● **Your objective**
Print every record below exactly as it stands.

[Records shown Boundary: Start]

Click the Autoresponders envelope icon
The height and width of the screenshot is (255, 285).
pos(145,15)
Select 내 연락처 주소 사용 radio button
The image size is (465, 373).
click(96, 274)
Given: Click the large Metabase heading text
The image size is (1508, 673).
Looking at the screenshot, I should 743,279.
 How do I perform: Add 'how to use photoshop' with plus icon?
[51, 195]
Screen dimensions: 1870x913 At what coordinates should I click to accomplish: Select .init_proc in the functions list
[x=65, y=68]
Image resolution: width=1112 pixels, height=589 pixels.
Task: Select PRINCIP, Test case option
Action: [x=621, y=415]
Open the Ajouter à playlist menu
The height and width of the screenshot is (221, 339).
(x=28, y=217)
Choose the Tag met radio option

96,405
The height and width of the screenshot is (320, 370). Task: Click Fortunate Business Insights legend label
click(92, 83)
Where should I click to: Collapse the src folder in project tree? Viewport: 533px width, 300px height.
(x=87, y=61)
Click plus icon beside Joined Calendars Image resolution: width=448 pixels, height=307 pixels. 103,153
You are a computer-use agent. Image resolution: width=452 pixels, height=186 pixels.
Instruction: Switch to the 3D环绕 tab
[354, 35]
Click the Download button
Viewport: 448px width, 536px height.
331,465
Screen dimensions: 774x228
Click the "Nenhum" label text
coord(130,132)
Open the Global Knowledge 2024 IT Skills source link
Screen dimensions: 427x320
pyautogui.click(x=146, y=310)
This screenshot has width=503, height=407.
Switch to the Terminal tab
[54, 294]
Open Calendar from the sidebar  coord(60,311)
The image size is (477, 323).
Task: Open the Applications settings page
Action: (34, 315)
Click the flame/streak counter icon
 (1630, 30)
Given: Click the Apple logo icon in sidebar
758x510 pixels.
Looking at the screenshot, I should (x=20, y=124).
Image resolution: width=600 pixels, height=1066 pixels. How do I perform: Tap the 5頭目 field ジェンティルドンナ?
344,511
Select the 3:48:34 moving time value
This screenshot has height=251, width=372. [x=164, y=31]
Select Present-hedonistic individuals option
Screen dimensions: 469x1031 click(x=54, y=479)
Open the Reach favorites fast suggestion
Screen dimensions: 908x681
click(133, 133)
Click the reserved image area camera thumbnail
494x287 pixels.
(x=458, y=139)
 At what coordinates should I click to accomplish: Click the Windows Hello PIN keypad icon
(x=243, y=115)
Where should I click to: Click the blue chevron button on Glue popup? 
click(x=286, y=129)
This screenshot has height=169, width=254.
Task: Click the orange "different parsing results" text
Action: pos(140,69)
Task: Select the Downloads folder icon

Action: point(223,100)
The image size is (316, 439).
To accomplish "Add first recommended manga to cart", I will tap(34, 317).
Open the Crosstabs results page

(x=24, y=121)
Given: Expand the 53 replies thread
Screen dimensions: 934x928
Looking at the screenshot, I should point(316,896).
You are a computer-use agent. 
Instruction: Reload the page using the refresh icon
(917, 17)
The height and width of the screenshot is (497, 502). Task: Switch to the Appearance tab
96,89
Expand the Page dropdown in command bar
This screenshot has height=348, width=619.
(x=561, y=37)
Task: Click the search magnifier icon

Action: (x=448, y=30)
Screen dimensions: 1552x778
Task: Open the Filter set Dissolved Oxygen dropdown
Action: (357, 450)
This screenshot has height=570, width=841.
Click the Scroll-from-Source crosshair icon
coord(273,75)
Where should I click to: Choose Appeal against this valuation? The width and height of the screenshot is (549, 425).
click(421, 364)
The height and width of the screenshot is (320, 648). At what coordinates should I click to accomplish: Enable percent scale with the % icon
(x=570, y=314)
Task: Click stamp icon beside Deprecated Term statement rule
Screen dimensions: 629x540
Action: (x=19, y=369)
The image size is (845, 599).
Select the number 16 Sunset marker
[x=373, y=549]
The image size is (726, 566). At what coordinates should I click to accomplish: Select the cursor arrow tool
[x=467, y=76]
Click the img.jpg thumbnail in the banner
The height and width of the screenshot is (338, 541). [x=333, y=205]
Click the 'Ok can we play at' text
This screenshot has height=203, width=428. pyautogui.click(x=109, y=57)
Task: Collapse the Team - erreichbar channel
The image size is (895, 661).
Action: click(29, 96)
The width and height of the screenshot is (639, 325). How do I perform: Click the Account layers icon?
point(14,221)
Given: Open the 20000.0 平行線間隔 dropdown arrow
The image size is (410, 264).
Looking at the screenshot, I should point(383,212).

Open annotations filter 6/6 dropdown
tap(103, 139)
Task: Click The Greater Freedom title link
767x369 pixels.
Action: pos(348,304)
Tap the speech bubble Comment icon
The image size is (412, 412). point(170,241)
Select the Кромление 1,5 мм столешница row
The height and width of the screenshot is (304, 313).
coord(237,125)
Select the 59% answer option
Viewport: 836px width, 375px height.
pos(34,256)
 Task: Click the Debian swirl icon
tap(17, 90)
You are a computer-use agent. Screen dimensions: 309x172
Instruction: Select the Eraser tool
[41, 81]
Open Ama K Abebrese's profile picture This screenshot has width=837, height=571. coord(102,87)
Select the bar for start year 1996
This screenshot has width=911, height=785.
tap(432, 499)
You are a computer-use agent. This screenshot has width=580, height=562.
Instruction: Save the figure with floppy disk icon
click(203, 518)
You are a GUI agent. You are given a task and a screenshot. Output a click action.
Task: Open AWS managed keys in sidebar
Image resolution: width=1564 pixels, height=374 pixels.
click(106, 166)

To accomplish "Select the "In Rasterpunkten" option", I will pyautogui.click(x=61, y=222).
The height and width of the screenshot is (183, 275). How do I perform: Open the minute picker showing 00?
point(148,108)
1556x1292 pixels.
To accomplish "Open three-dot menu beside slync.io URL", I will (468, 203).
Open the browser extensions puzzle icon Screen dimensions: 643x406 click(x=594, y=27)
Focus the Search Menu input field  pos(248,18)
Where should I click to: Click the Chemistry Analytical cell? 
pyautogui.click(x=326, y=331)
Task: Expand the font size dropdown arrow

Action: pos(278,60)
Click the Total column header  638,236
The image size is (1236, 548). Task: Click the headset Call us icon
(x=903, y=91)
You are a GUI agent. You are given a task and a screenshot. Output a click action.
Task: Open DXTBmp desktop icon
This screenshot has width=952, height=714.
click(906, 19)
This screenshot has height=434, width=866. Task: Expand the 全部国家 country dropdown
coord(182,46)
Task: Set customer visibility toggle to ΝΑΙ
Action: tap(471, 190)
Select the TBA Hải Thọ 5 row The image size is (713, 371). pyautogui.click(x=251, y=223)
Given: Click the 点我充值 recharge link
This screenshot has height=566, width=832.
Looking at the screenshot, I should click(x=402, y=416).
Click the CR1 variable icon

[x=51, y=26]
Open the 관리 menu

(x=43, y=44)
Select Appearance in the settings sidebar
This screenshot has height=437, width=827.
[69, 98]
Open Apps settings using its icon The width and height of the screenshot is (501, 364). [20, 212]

[Records shown Boundary: End]

● **Response below**
Click the Autoresponders envelope icon
The height and width of the screenshot is (255, 285).
pos(145,15)
Select 내 연락처 주소 사용 radio button
The image size is (465, 373).
click(96, 274)
Given: Click the large Metabase heading text
The image size is (1508, 673).
Looking at the screenshot, I should 743,279.
 How do I perform: Add 'how to use photoshop' with plus icon?
[51, 195]
Screen dimensions: 1870x913 At what coordinates should I click to accomplish: Select .init_proc in the functions list
[x=65, y=68]
Image resolution: width=1112 pixels, height=589 pixels.
Task: Select PRINCIP, Test case option
Action: [x=621, y=415]
Open the Ajouter à playlist menu
The height and width of the screenshot is (221, 339).
(x=28, y=217)
Choose the Tag met radio option

96,405
The height and width of the screenshot is (320, 370). Task: Click Fortunate Business Insights legend label
click(92, 83)
Where should I click to: Collapse the src folder in project tree? Viewport: 533px width, 300px height.
(x=87, y=61)
Click plus icon beside Joined Calendars Image resolution: width=448 pixels, height=307 pixels. 103,153
You are a computer-use agent. Image resolution: width=452 pixels, height=186 pixels.
Instruction: Switch to the 3D环绕 tab
[354, 35]
Click the Download button
Viewport: 448px width, 536px height.
331,465
Screen dimensions: 774x228
Click the "Nenhum" label text
coord(130,132)
Open the Global Knowledge 2024 IT Skills source link
Screen dimensions: 427x320
pyautogui.click(x=146, y=310)
This screenshot has width=503, height=407.
Switch to the Terminal tab
[54, 294]
Open Calendar from the sidebar  coord(60,311)
The image size is (477, 323).
Task: Open the Applications settings page
Action: (34, 315)
Click the flame/streak counter icon
 (1630, 30)
Given: Click the Apple logo icon in sidebar
758x510 pixels.
Looking at the screenshot, I should (x=20, y=124).
Image resolution: width=600 pixels, height=1066 pixels. How do I perform: Tap the 5頭目 field ジェンティルドンナ?
344,511
Select the 3:48:34 moving time value
This screenshot has height=251, width=372. [x=164, y=31]
Select Present-hedonistic individuals option
Screen dimensions: 469x1031 click(x=54, y=479)
Open the Reach favorites fast suggestion
Screen dimensions: 908x681
click(133, 133)
Click the reserved image area camera thumbnail
494x287 pixels.
(x=458, y=139)
 At what coordinates should I click to accomplish: Click the Windows Hello PIN keypad icon
(x=243, y=115)
Where should I click to: Click the blue chevron button on Glue popup? 
click(x=286, y=129)
This screenshot has height=169, width=254.
Task: Click the orange "different parsing results" text
Action: pos(140,69)
Task: Select the Downloads folder icon

Action: point(223,100)
The image size is (316, 439).
To accomplish "Add first recommended manga to cart", I will tap(34, 317).
Open the Crosstabs results page

(x=24, y=121)
Given: Expand the 53 replies thread
Screen dimensions: 934x928
Looking at the screenshot, I should point(316,896).
You are a computer-use agent. 
Instruction: Reload the page using the refresh icon
(917, 17)
The height and width of the screenshot is (497, 502). Task: Switch to the Appearance tab
96,89
Expand the Page dropdown in command bar
This screenshot has height=348, width=619.
(x=561, y=37)
Task: Click the search magnifier icon

Action: (x=448, y=30)
Screen dimensions: 1552x778
Task: Open the Filter set Dissolved Oxygen dropdown
Action: (357, 450)
This screenshot has height=570, width=841.
Click the Scroll-from-Source crosshair icon
coord(273,75)
Where should I click to: Choose Appeal against this valuation? The width and height of the screenshot is (549, 425).
click(421, 364)
The height and width of the screenshot is (320, 648). At what coordinates should I click to accomplish: Enable percent scale with the % icon
(x=570, y=314)
Task: Click stamp icon beside Deprecated Term statement rule
Screen dimensions: 629x540
Action: (x=19, y=369)
The image size is (845, 599).
Select the number 16 Sunset marker
[x=373, y=549]
The image size is (726, 566). At what coordinates should I click to accomplish: Select the cursor arrow tool
[x=467, y=76]
Click the img.jpg thumbnail in the banner
The height and width of the screenshot is (338, 541). [x=333, y=205]
Click the 'Ok can we play at' text
This screenshot has height=203, width=428. pyautogui.click(x=109, y=57)
Task: Collapse the Team - erreichbar channel
The image size is (895, 661).
Action: click(29, 96)
The width and height of the screenshot is (639, 325). How do I perform: Click the Account layers icon?
point(14,221)
Given: Open the 20000.0 平行線間隔 dropdown arrow
The image size is (410, 264).
Looking at the screenshot, I should point(383,212).

Open annotations filter 6/6 dropdown
tap(103, 139)
Task: Click The Greater Freedom title link
767x369 pixels.
Action: pos(348,304)
Tap the speech bubble Comment icon
The image size is (412, 412). point(170,241)
Select the Кромление 1,5 мм столешница row
The height and width of the screenshot is (304, 313).
coord(237,125)
Select the 59% answer option
Viewport: 836px width, 375px height.
pos(34,256)
 Task: Click the Debian swirl icon
tap(17, 90)
You are a computer-use agent. Screen dimensions: 309x172
Instruction: Select the Eraser tool
[41, 81]
Open Ama K Abebrese's profile picture This screenshot has width=837, height=571. coord(102,87)
Select the bar for start year 1996
This screenshot has width=911, height=785.
tap(432, 499)
You are a computer-use agent. This screenshot has width=580, height=562.
Instruction: Save the figure with floppy disk icon
click(203, 518)
You are a GUI agent. You are given a task and a screenshot. Output a click action.
Task: Open AWS managed keys in sidebar
Image resolution: width=1564 pixels, height=374 pixels.
click(106, 166)

To accomplish "Select the "In Rasterpunkten" option", I will pyautogui.click(x=61, y=222).
The height and width of the screenshot is (183, 275). How do I perform: Open the minute picker showing 00?
point(148,108)
1556x1292 pixels.
To accomplish "Open three-dot menu beside slync.io URL", I will (468, 203).
Open the browser extensions puzzle icon Screen dimensions: 643x406 click(x=594, y=27)
Focus the Search Menu input field  pos(248,18)
Where should I click to: Click the Chemistry Analytical cell? 
pyautogui.click(x=326, y=331)
Task: Expand the font size dropdown arrow

Action: pos(278,60)
Click the Total column header  638,236
The image size is (1236, 548). Task: Click the headset Call us icon
(x=903, y=91)
You are a GUI agent. You are given a task and a screenshot. Output a click action.
Task: Open DXTBmp desktop icon
This screenshot has width=952, height=714.
click(906, 19)
This screenshot has height=434, width=866. Task: Expand the 全部国家 country dropdown
coord(182,46)
Task: Set customer visibility toggle to ΝΑΙ
Action: tap(471, 190)
Select the TBA Hải Thọ 5 row The image size is (713, 371). pyautogui.click(x=251, y=223)
Given: Click the 点我充值 recharge link
This screenshot has height=566, width=832.
Looking at the screenshot, I should click(x=402, y=416).
Click the CR1 variable icon

[x=51, y=26]
Open the 관리 menu

(x=43, y=44)
Select Appearance in the settings sidebar
This screenshot has height=437, width=827.
[69, 98]
Open Apps settings using its icon The width and height of the screenshot is (501, 364). [20, 212]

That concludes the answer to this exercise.